* [WHAT IS EXPECTED]: Extract every line of the material below that contains the word "arrow", copying each one in full.

* [SUPPLIED DATA]:

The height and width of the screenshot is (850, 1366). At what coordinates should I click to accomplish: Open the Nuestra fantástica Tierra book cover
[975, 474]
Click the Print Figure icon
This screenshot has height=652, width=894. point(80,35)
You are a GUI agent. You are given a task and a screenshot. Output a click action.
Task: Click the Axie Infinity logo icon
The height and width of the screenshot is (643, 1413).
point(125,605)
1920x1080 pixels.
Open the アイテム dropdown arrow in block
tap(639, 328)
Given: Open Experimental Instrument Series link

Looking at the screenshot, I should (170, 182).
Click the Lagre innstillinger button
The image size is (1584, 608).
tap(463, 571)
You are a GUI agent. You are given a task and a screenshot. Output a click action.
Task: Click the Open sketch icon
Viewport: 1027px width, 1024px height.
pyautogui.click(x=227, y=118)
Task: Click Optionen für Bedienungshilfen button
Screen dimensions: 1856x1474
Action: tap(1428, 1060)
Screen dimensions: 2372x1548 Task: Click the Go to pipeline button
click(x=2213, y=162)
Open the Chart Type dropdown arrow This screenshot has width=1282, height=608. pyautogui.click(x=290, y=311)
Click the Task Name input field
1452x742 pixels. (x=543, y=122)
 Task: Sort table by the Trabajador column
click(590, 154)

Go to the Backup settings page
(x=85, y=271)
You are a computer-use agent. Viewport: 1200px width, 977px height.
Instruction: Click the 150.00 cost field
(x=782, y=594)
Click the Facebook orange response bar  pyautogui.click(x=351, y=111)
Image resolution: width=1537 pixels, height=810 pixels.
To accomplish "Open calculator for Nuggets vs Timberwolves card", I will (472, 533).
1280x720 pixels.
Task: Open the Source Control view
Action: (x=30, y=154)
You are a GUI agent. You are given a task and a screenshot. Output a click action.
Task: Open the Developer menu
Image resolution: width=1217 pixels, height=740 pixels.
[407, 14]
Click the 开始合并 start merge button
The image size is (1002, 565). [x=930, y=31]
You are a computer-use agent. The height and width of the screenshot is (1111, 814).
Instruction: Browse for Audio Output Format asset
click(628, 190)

* [SOLUTION FOR THIS PROBLEM]:
Open the アイテム dropdown arrow in block
Open the Chart Type dropdown arrow This screenshot has width=1282, height=608. pyautogui.click(x=290, y=311)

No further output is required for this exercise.